Though time seems to slow at night in Ted Gahl's studio, it does not stop fully. If night provokes new ways of describing form, of mining time, the inevitable arrival of daylight reveals the warped effects of the night. Guston admitted "I'm a night painter, so when I come into the studio the next morning, the delirium is over…and the feeling is one of, 'My God, did I do that?,'"(2) a sentiment to which Gahl readily relates. Being surprised and even disturbed by what you make is sometimes difficult to accept, but is also a great reward for an artist determined to expand their worldview by reconciling mundane experience with heightened imagination. Meaning withdraws to shady corners, often huddling with personal demons, that are hard to see against the bright light of day. It takes a night watchman to coax them out and offer an empathetic eye.
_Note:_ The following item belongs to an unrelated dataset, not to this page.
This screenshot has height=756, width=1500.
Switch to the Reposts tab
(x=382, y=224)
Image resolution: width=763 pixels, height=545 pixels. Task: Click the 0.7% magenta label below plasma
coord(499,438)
Bo Joseph (b.1969), a native of California, received his B.F.A. in Painting from the Rhode Island School of Design. He has lectured at Pace University, New York, NY; The Cambridge School of Weston, Weston, MA; Rhode Island School of Design, Providence, RI; Parsons of the New School for Design, New York, NY; University of Massachusetts, Dartmouth, MA. Joseph has taught at the MFA Program at Vermont College of Union Institute & University and at the Pre-College Program at the Rhode Island School of Design. He was the Associate Director at Allan Stone Gallery. Joseph lives and works in New York City.
(1) Philip Guston quoted from a lecture transcribed in Philip Guston: Paintings 1969-1980. London: Whitechapel Art Gallery, 1982.